Some Guidelines for Productive Teams when Dealing with Differential Pay Systems

  1. Make Sure the Promotion System is Unassailable: In companies where promotions are not available, merit pay systems tend to become contentious, because merit increases are the only way to earn more money. When promotions are available, employees tend to focus on promotions rather than the merit pay system. A promotion system should be founded upon a series of job grades, each with a salary range in line with industry standards and regional averages.
  2. De-emphasise the Merit Pay System: Studies have shown that, when information sharing and coordination are essential, organisations that reduce pay differences between the highest and lowest paid employees tend to perform better over time.
  3. Tie Profit Sharing to Economic Divers: Identifying a key economic driver and tying team profit sharing to it avoids suboptimisation by ensuring rewards are linked to improvements as a whole.
  4. Reward based on Span of Influence, Not Span of Control: Evaluating individual results rather than group results, creates competition rather than collaboration amongst team members. Profit sharing should reward large teams rather than individuals or small groups. This reward system fits well within an Agile environment, which takes the broad approach of involving everyone in the development process.
  5. Find Better Motivators than Money: Do not use money as a primary motivator.
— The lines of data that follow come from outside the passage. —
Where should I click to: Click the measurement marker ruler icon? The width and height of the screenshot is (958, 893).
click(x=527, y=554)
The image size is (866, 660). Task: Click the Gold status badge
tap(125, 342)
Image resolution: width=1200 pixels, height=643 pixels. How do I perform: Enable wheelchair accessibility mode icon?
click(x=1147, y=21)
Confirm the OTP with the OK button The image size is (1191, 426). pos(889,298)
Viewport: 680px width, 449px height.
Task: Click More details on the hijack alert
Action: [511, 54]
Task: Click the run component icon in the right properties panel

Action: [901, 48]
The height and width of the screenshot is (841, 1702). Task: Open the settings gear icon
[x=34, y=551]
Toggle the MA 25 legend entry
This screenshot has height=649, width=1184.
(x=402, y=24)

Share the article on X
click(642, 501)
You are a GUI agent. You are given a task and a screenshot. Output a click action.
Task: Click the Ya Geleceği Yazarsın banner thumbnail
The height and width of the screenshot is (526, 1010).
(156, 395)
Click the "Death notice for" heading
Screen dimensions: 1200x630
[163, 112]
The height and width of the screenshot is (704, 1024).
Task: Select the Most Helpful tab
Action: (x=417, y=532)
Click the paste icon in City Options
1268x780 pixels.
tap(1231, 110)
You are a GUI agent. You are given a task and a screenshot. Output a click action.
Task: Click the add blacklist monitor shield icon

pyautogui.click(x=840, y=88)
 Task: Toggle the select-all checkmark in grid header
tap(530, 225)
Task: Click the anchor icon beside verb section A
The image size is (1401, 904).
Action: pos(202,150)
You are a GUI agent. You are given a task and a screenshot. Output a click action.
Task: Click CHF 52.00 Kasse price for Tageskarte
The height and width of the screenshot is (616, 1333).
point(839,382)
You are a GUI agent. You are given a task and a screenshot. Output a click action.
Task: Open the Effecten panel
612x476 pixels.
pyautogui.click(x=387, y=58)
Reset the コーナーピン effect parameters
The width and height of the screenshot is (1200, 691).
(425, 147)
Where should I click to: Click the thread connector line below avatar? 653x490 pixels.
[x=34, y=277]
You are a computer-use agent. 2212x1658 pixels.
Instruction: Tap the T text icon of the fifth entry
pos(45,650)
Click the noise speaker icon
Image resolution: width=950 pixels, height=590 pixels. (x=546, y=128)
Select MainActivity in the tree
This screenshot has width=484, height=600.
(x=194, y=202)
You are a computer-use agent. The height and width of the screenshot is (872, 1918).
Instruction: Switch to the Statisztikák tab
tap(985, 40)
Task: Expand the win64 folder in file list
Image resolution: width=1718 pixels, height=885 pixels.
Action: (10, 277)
Invest in people by developing their skills, share information widely, emphasise Leadership rather than Management. Emphasise the intrinsic rewards of fun, growth, teamwork, challenge and accomplishment. Monetary rewards should be treated like explosives! Use them lightly and with caution.

(Taken from ‘Team Compensation’ by Mary Poppendieck, Aug 2004, reprinted in ‘The Best Software Writing I’, selected and introduced by Joel Spolsky)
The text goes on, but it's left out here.